Mike: I can’t wait. Let’s hear it.
[start audio clip]
Governor Romney: With regards to taxation, follow simple principles, which is bring our rates down to encourage growth, keep revenue up by limiting deductions and exemptions, and make sure we don’t put any bigger burden on middle income people. In fact, I want to lower the burden on middle income people.
David Gregory: Governor, where are the specifics of how you get to this now? Isn’t that an issue?
Governor Romney: Well, the specifics are these: those principles that I described are the heart of my policy. I’ve indicated as well that, contrary to what the Democrats are saying, I’m not going to increase the tax burden on middle income families. It would absolutely be wrong to do that.
[end audio clip]
Mike: He asked him for specifics. I think they should hire you for a campaign consultant. It’s so wonky and so detailed and complicated, he can’t even describe it.
AG: I’m kind of buying what he said there. Ten minutes ago, we played the clip of Governor Romney speaking about how he wants to keep aspects of ObamaCare in existence if he were to become president. That, I’m not buying, but when he talks about eliminating deductions and loopholes, I’m in. I’m in on that.
Mike: I think that corporate taxes and income taxes, you can eliminate them and you would still have excise taxes, an ample supply of excise taxes to fund your precious federal government. At the end of the day, and John Taylor of Caroline wrote about this in his pamphlet and argument respecting the carriage tax, which was argued in Richmond, Virginia in 1794, which I am translating and going to record an audio version as well. At the end of the day, the excise tax was not the purpose of the Constitution.
As a matter of fact, it was thought that an excise tax would be unfair to impose on American citizens because it could never be properly apportioned. You may see one or two excise taxes that you could properly apportion, for example, gasoline or diesel. Almost everyone drives or uses something that is motor driven by a “fossil fuel.” You could see that an excise tax might be properly apportioned and divided up, but still, it’s a tyranny. You’re taxing an activity that because you’re a free nation, we’re told, you should be able to participate in regardless. [mocking] “Mike, we have to have roads and bridges.” So says you. You guys are the ones that said let’s let the government build the roads instead of individuals.

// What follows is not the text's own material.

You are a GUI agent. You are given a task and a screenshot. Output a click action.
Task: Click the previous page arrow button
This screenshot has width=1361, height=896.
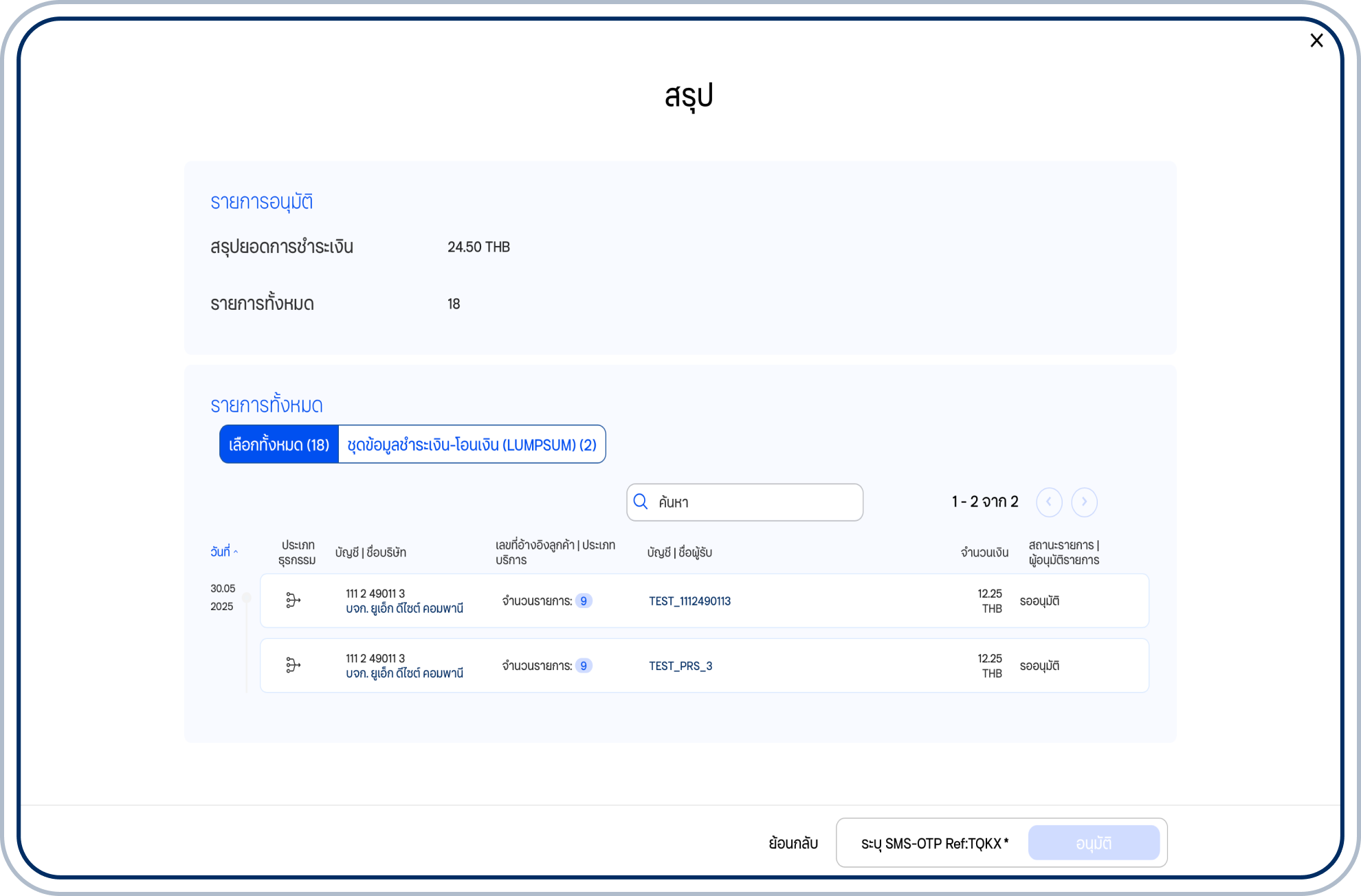[x=1049, y=502]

Back to that point, the preferable way to raise revenues, and this makes sure that it is totally equally apportioned among all the people of the several states, is to tax only, to do duties and imposts, tariffs as they’re known. As long as they are uniform and as long as they are across the board -- and it’s not a protective tax either. It’s cost of doing business in this country. If you want to do business here, here’s your five percent duty or five percent impost. This way, if there is taxation, it is transparent, it is on the importation, it is not on the manufacture, it is not an excise, which is an indirect tax. Then doing business and having your precious general government is not a penalty. In other words, it just discharges the few duties that it has to. If you have to have money for a war, you raise bonds. You do it the old fashioned way. You sell bonds and sell debt. “We’ll pay you back in the future if you’ll help us build a battleship today.”